─── Input for this task ───
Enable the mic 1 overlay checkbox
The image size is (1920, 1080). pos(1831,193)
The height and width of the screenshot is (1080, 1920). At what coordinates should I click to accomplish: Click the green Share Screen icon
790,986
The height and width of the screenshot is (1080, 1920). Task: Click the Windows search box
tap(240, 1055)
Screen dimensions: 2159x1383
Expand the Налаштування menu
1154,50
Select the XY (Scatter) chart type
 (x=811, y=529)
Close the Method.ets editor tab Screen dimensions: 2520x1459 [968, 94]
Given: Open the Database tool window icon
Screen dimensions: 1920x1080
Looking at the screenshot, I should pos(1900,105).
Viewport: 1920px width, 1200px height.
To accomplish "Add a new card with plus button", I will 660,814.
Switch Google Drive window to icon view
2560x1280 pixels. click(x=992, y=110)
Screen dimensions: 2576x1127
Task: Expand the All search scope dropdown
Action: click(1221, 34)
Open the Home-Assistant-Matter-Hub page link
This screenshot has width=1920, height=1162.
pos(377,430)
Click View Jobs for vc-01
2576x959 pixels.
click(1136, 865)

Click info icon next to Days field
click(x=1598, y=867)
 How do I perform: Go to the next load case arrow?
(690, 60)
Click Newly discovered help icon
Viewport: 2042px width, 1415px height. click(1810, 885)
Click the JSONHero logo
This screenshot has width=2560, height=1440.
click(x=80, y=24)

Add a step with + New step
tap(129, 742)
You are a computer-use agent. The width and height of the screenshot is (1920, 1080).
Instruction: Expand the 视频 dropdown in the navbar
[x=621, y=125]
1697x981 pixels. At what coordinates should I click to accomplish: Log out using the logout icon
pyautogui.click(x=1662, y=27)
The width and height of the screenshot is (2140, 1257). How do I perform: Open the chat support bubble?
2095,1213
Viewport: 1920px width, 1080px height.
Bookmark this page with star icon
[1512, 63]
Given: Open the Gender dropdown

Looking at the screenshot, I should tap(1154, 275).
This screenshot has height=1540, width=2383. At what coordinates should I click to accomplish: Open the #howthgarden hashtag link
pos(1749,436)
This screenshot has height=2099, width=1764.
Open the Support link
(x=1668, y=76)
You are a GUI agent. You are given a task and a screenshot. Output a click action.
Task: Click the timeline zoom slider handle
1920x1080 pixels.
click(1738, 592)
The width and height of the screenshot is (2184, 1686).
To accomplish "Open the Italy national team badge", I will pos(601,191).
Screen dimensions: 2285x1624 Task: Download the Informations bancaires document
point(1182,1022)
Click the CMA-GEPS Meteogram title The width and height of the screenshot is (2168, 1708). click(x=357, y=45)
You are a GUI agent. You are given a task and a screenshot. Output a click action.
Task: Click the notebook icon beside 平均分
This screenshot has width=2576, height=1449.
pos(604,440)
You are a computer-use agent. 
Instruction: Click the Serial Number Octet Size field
───
### What to produce
Copy the records above. Keep every word as it is.

### Solution
Enable the mic 1 overlay checkbox
The image size is (1920, 1080). pos(1831,193)
The height and width of the screenshot is (1080, 1920). At what coordinates should I click to accomplish: Click the green Share Screen icon
790,986
The height and width of the screenshot is (1080, 1920). Task: Click the Windows search box
tap(240, 1055)
Screen dimensions: 2159x1383
Expand the Налаштування menu
1154,50
Select the XY (Scatter) chart type
 (x=811, y=529)
Close the Method.ets editor tab Screen dimensions: 2520x1459 [968, 94]
Given: Open the Database tool window icon
Screen dimensions: 1920x1080
Looking at the screenshot, I should pos(1900,105).
Viewport: 1920px width, 1200px height.
To accomplish "Add a new card with plus button", I will 660,814.
Switch Google Drive window to icon view
2560x1280 pixels. click(x=992, y=110)
Screen dimensions: 2576x1127
Task: Expand the All search scope dropdown
Action: click(1221, 34)
Open the Home-Assistant-Matter-Hub page link
This screenshot has width=1920, height=1162.
pos(377,430)
Click View Jobs for vc-01
2576x959 pixels.
click(1136, 865)

Click info icon next to Days field
click(x=1598, y=867)
 How do I perform: Go to the next load case arrow?
(690, 60)
Click Newly discovered help icon
Viewport: 2042px width, 1415px height. click(1810, 885)
Click the JSONHero logo
This screenshot has width=2560, height=1440.
click(x=80, y=24)

Add a step with + New step
tap(129, 742)
You are a computer-use agent. The width and height of the screenshot is (1920, 1080).
Instruction: Expand the 视频 dropdown in the navbar
[x=621, y=125]
1697x981 pixels. At what coordinates should I click to accomplish: Log out using the logout icon
pyautogui.click(x=1662, y=27)
The width and height of the screenshot is (2140, 1257). How do I perform: Open the chat support bubble?
2095,1213
Viewport: 1920px width, 1080px height.
Bookmark this page with star icon
[1512, 63]
Given: Open the Gender dropdown

Looking at the screenshot, I should tap(1154, 275).
This screenshot has height=1540, width=2383. At what coordinates should I click to accomplish: Open the #howthgarden hashtag link
pos(1749,436)
This screenshot has height=2099, width=1764.
Open the Support link
(x=1668, y=76)
You are a GUI agent. You are given a task and a screenshot. Output a click action.
Task: Click the timeline zoom slider handle
1920x1080 pixels.
click(1738, 592)
The width and height of the screenshot is (2184, 1686).
To accomplish "Open the Italy national team badge", I will pos(601,191).
Screen dimensions: 2285x1624 Task: Download the Informations bancaires document
point(1182,1022)
Click the CMA-GEPS Meteogram title The width and height of the screenshot is (2168, 1708). click(x=357, y=45)
You are a GUI agent. You are given a task and a screenshot. Output a click action.
Task: Click the notebook icon beside 平均分
This screenshot has width=2576, height=1449.
pos(604,440)
You are a computer-use agent. 
Instruction: Click the Serial Number Octet Size field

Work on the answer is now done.